A chondroitin synthase-1 (ChSy-1) missense mutation in a patient with neuropathy impairs the elongation of chondroitin sulfate chains initiated by chondroitin N-acetylgalactosaminyltransferase-1.

Abstract Background Previously, we identified two missense mutations in the chondroitin N-acetylgalactosaminyltransferase-1 gene in patients with neuropathy. These mutations are associated with a profound decrease in chondroitin N -acetylgalactosaminyltransferase-1 enzyme activity. Here, we describe a patient with neuropathy who is heterozygous for a chondroitin synthase-1 mutation. Chondroitin synthase-1 has two glycosyltransferase activities: it acts as a GlcUA and a GalNAc transferase and is responsible for adding repeated disaccharide units to growing chondroitin sulfate chains. Methods Recombinant wild-type chondroitin synthase-1 enzyme and the F362S mutant were expressed. These enzymes and cells expressing them were then characterized. Results The mutant chondroitin synthase-1 protein retained approximately 50% of each glycosyltransferase activity relative to the wild-type chondroitin synthase-1 protein.
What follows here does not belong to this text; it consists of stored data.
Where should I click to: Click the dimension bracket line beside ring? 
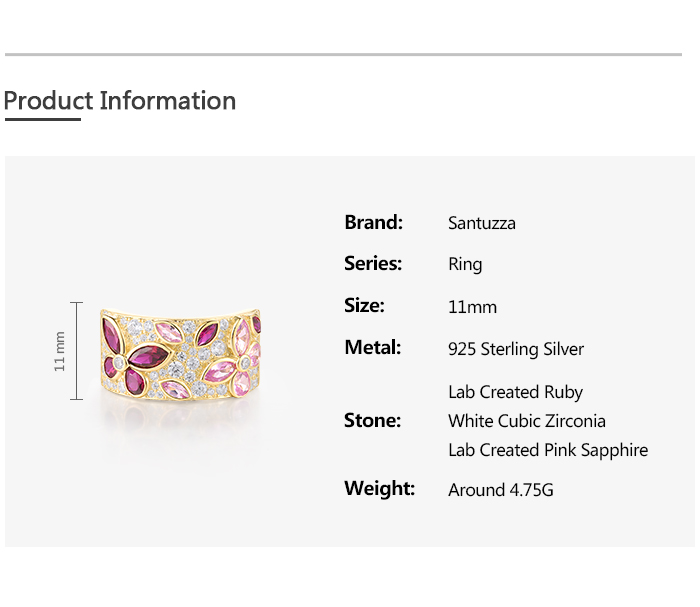[x=77, y=351]
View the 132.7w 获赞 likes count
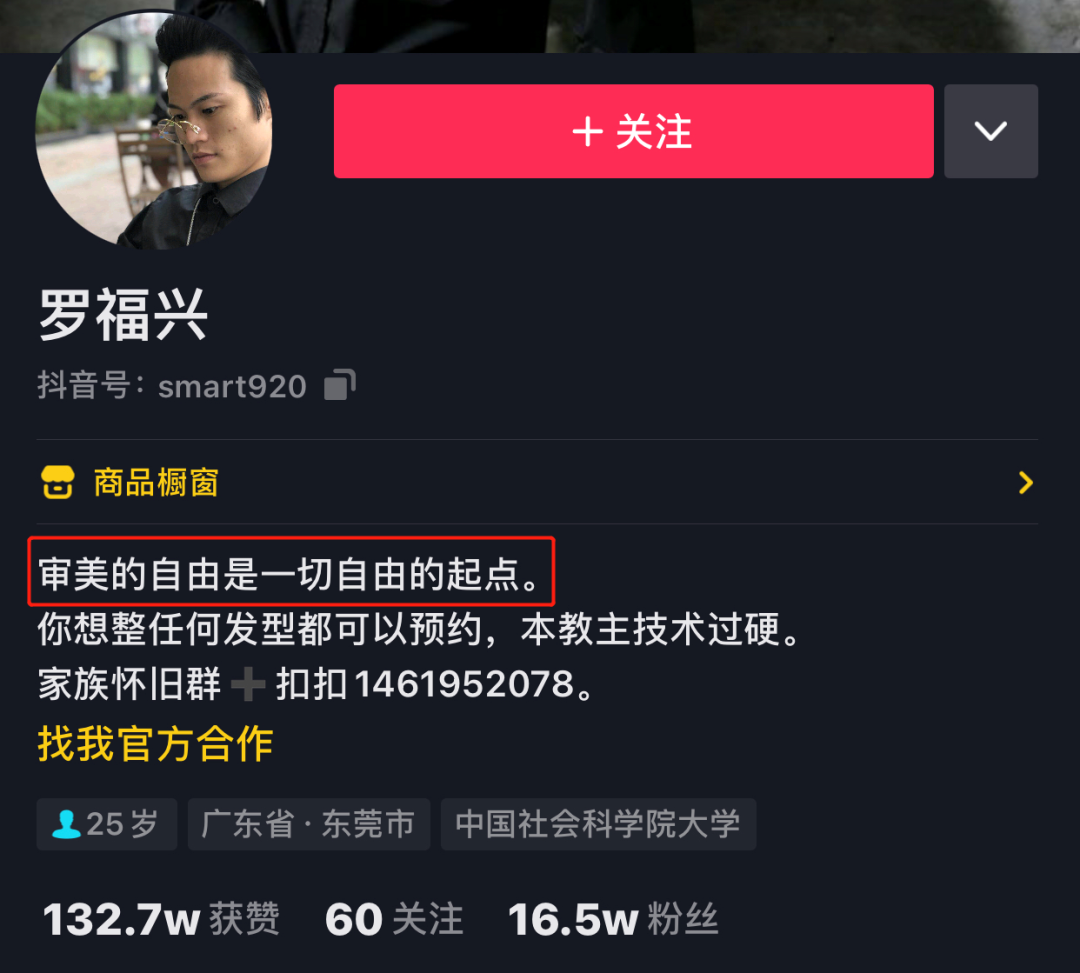The height and width of the screenshot is (973, 1080). (x=161, y=919)
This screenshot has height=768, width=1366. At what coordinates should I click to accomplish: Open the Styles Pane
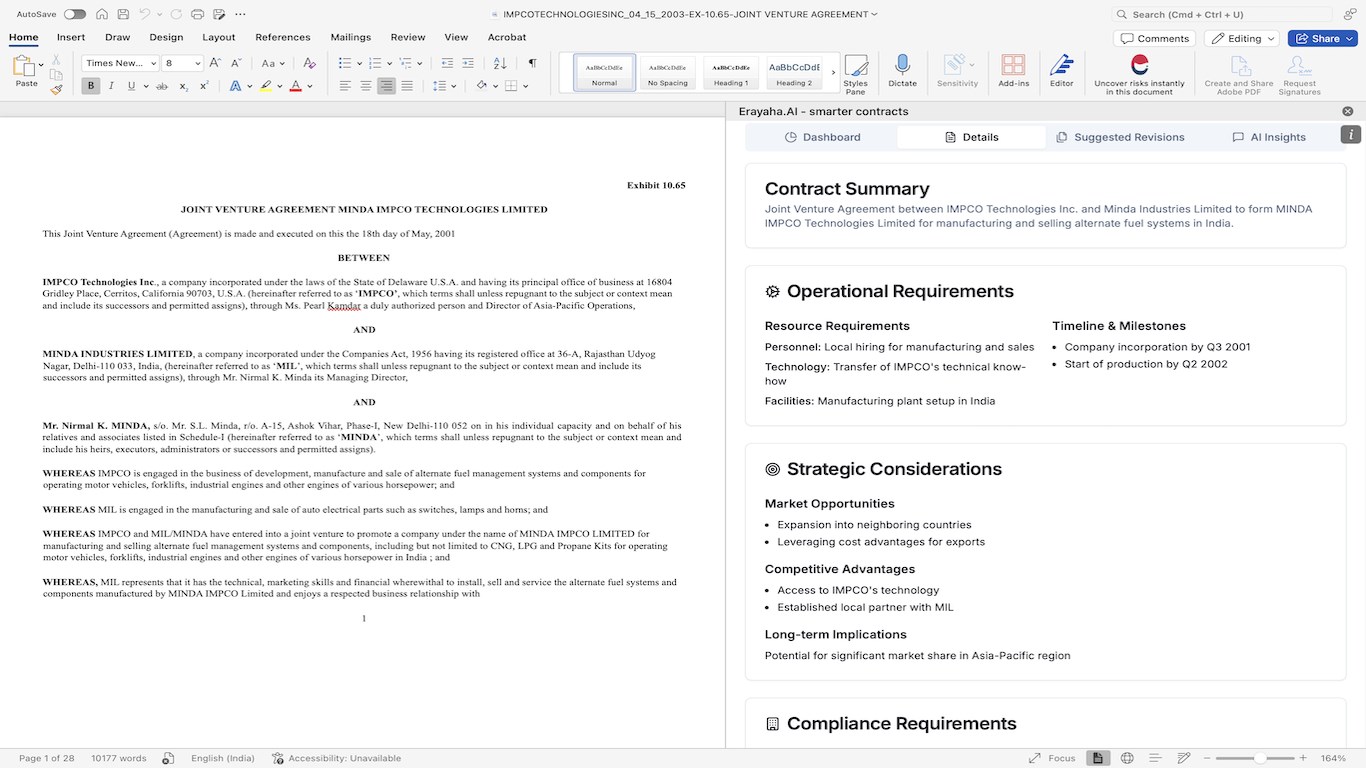(x=855, y=74)

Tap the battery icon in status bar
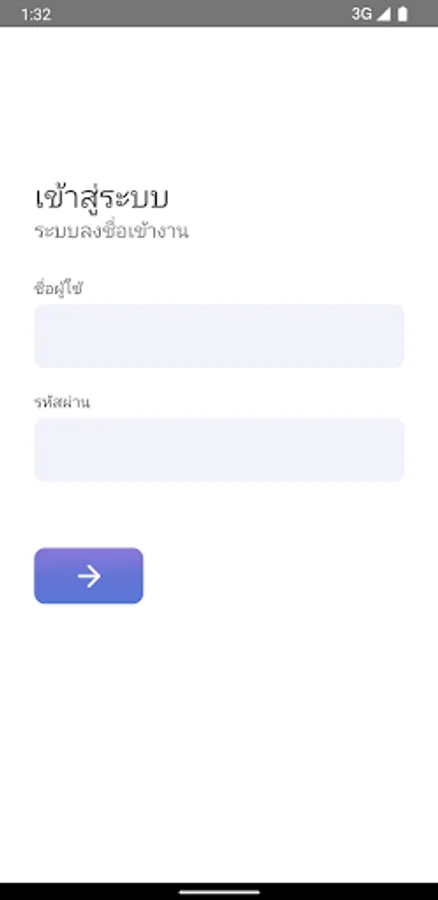pos(403,14)
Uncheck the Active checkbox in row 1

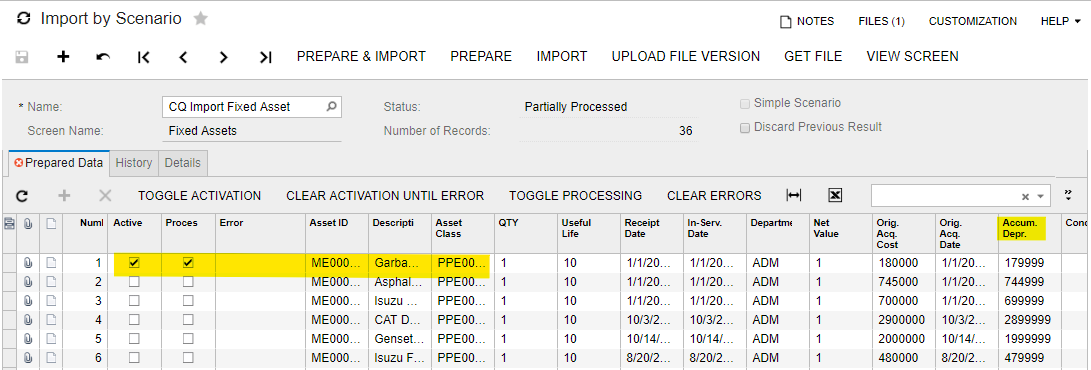(134, 263)
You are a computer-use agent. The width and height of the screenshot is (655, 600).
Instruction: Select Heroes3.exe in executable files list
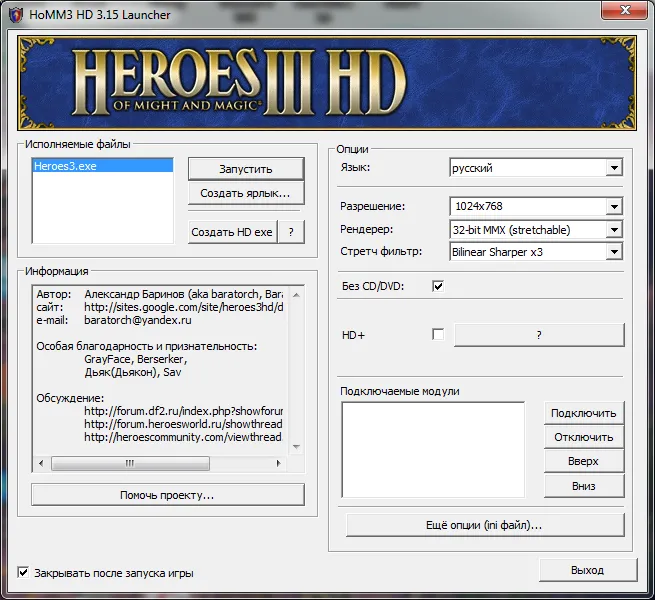pyautogui.click(x=65, y=166)
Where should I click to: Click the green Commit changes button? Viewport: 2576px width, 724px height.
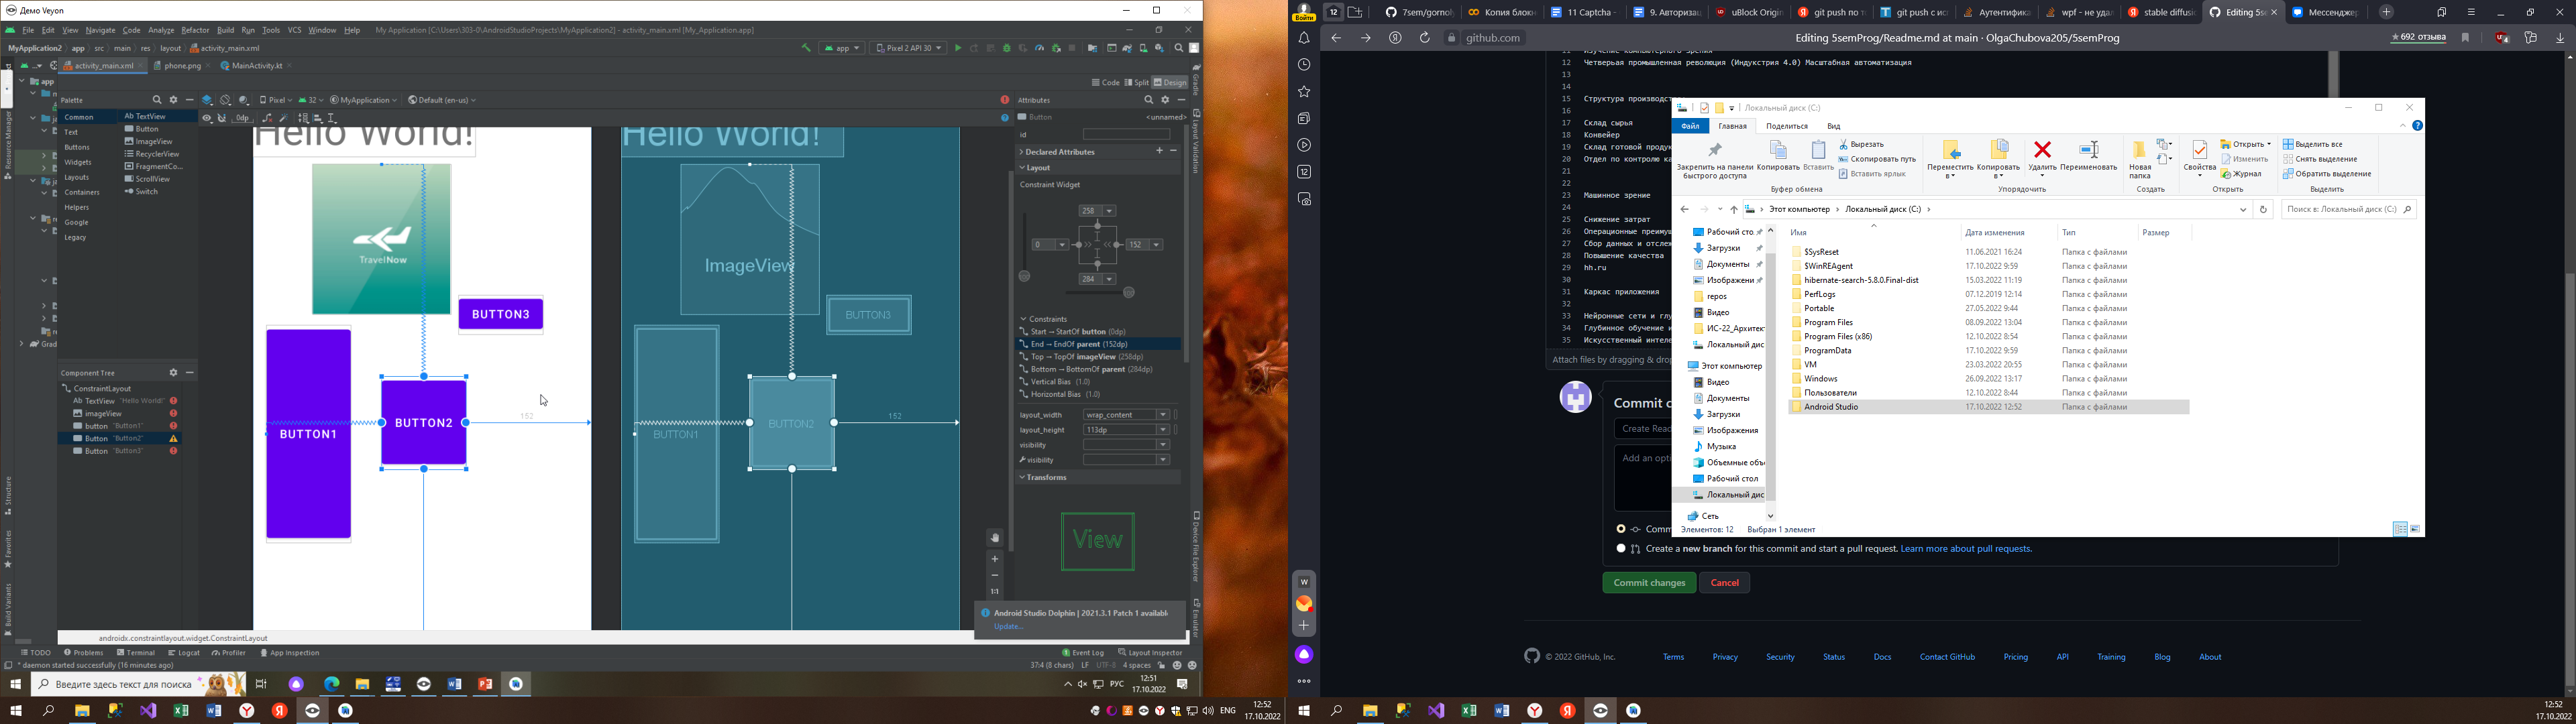1648,583
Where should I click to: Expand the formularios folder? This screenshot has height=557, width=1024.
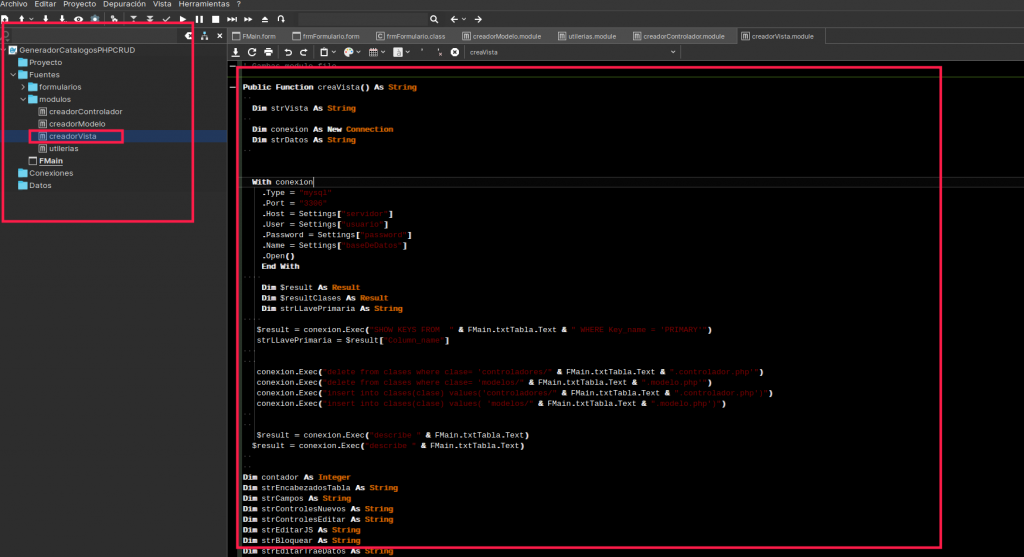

Furthermore, unlike chondroitin polymerase comprised of wild-type chondroitin synthase-1 protein, the non-reducing terminal 4- O -sulfation of GalNAc residues synthesized by chondroitin N -acetylgalactosaminyltransferase-1 did not facilitate the elongation of chondroitin sulfate chains when chondroitin polymerase that consists of the mutant chondroitin synthase-1 protein was used as the enzyme source. Conclusions The chondroitin synthase-1 F362S mutation in a patient with neuropathy resulted in a decrease in chondroitin polymerization activity and the mutant protein was defective in regulating the number of chondroitin sulfate chains via chondroitin N -acetylgalactosaminyltransferase-1. Thus, the progression of peripheral neuropathies may result from defects in these regulatory systems. General significance The elongation of chondroitin sulfate chains may be tightly regulated by the cooperative expression of chondroitin synthase-1 and chondroitin N -acetylgalactosaminyltransferase-1 in peripheral neurons and peripheral neuropathies may result from synthesis of abnormally truncated chondroitin sulfate chains.